Netdata losts downed network links

k0ste · September 15, 2022, 1:28pm

We have two LACP links on host:

bond0: ten0 + ten1 physdev’s
bond2: ten2 + ten3 physdev’s

The case: some TX issues on switch-side SFP+ transceiver. The problem link should be ten3, to troubleshot it I was set ten2 interface down:

ip link set ten2 down

The kernel:

[Thu Sep 15 14:23:50 2022] i40e 0000:04:00.0 ten2: NIC Link is Down
[Thu Sep 15 14:23:50 2022] bond2: (slave ten2): link status definitely down, disabling slave
[Thu Sep 15 14:23:50 2022] bond2: active interface up!

Then netdata lost this link for ever:

Sep 15 14:23:51 ovirt-host4.opentech.local netdata[72766]: 2022-09-15 14:23:51: netdata ERROR : PLUGIN[proc] : Cannot refresh interface ten2 duplex state by reading '/sys/class/net/ten2/duplex'. I will stop updating it. (errno 22, Invalid argument)
Sep 15 14:23:51 ovirt-host4.opentech.local netdata[72766]: 2022-09-15 14:23:51: netdata ERROR : PLUGIN[proc] : Cannot refresh interface ten2 carrier state by reading '/sys/class/net/ten2/carrier'. Stop updating it. (errno 22, Invalid argument)
Sep 15 14:23:51 ovirt-host4.opentech.local netdata[72766]: 2022-09-15 14:23:51: netdata ERROR : PLUGIN[proc] : Cannot refresh interface ten2 speed by reading '/sys/class/net/ten2/speed'. Will not update its speed anymore. (errno 22, Invalid argument)

When we replaced SFP+ transceiver for ten3 link and fixed the packet loss issues, I was set up ten2 link back:

[Thu Sep 15 20:04:41 2022] 8021q: adding VLAN 0 to HW filter on device ten2
[Thu Sep 15 20:04:41 2022] i40e 0000:04:00.0: ten2 is entering allmulti mode.
[Thu Sep 15 20:04:41 2022] bond2: (slave ten2): link status definitely down, disabling slave
[Thu Sep 15 20:04:42 2022] i40e 0000:04:00.0 ten2: NIC Link is Up, 10 Gbps Full Duplex, Flow Control: None
[Thu Sep 15 20:04:42 2022] bond2: (slave ten2): link status definitely up, 10000 Mbps full duplex

But netdata is not catch up this link.

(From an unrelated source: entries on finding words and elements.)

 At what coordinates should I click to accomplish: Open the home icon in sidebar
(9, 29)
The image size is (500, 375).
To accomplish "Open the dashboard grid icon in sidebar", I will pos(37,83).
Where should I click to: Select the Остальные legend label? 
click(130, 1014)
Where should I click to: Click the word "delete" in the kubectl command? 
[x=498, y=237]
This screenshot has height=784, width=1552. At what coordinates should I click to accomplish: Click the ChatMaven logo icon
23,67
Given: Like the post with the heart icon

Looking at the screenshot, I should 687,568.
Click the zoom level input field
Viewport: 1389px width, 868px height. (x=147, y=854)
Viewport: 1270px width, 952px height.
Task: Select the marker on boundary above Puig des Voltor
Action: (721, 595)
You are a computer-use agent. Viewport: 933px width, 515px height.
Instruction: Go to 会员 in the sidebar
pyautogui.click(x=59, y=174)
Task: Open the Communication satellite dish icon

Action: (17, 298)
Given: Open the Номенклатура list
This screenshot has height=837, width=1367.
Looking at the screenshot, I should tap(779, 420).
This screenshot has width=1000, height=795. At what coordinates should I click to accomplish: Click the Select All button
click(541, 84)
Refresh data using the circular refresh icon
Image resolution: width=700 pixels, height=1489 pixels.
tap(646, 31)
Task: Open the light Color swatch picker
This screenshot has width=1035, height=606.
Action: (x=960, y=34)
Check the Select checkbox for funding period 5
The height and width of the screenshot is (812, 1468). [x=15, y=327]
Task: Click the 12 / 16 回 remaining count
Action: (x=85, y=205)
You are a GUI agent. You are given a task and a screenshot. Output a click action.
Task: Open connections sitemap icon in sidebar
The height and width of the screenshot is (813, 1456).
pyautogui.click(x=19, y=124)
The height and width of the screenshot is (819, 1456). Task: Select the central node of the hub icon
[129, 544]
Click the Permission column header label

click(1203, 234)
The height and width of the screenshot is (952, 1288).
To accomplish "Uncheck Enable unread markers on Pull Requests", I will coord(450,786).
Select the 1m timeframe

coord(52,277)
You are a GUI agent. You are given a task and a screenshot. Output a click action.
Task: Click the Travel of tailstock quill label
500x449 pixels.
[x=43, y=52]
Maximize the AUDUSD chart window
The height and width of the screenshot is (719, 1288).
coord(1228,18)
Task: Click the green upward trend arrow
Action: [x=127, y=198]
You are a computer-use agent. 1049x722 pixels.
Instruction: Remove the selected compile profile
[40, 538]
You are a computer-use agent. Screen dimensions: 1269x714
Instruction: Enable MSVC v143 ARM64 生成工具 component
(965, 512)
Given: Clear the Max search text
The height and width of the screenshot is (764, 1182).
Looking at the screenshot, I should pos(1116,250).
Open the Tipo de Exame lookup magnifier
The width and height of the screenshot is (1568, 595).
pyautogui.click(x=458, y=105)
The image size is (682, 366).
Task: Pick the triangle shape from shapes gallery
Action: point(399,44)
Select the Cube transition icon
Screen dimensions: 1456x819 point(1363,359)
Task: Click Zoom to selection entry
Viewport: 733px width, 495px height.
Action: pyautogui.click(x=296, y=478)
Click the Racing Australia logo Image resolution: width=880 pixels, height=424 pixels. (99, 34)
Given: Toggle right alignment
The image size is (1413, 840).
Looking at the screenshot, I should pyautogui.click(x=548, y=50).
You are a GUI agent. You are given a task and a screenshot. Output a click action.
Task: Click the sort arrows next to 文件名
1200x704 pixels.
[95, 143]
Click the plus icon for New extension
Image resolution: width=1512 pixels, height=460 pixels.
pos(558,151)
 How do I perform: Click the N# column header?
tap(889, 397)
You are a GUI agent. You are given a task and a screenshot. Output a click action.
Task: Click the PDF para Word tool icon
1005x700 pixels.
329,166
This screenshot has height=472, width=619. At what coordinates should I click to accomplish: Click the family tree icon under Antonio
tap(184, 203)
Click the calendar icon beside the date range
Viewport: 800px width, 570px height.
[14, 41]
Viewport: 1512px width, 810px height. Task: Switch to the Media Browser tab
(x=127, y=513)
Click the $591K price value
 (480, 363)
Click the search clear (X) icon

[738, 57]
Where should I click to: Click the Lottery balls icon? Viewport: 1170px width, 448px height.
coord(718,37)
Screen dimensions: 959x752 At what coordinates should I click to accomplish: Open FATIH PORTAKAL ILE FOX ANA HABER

Only solution I was find is a restart netdata

[root@ovirt-host4 ~]# curl -Ss "http://localhost:19999/api/v1/allmetrics?format=prometheus_all_hosts&server=localhost&source=average&variables=yes" 2>&1 | grep -E 'ten' | grep -E 'operstate|duplex|carrier'
netdata_net_carrier_state_average{chart="net_carrier.ten0",family="ten0",dimension="carrier",instance="ovirt-host4.opentech.local"} 1.0000000 1663248091000
netdata_net_operstate_state_average{chart="net_operstate.ten0",family="ten0",dimension="state",instance="ovirt-host4.opentech.local"} 6.0000000 1663248091000
netdata_net_duplex_state_average{chart="net_duplex.ten0",family="ten0",dimension="duplex",instance="ovirt-host4.opentech.local"} 2.0000000 1663248091000
netdata_net_operstate_state_average{chart="net_operstate.ten2",family="ten2",dimension="state",instance="ovirt-host4.opentech.local"} 6.0000000 1663248091000
netdata_net_carrier_state_average{chart="net_carrier.ten1",family="ten1",dimension="carrier",instance="ovirt-host4.opentech.local"} 1.0000000 1663248091000
netdata_net_operstate_state_average{chart="net_operstate.ten1",family="ten1",dimension="state",instance="ovirt-host4.opentech.local"} 6.0000000 1663248091000
netdata_net_duplex_state_average{chart="net_duplex.ten1",family="ten1",dimension="duplex",instance="ovirt-host4.opentech.local"} 2.0000000 1663248091000
netdata_net_carrier_state_average{chart="net_carrier.ten3",family="ten3",dimension="carrier",instance="ovirt-host4.opentech.local"} 1.0000000 1663248091000
netdata_net_operstate_state_average{chart="net_operstate.ten3",family="ten3",dimension="state",instance="ovirt-host4.opentech.local"} 6.0000000 1663248091000
netdata_net_duplex_state_average{chart="net_duplex.ten3",family="ten3",dimension="duplex",instance="ovirt-host4.opentech.local"} 2.0000000 1663248091000

May be possible to tune netdata.conf for avoid this issue?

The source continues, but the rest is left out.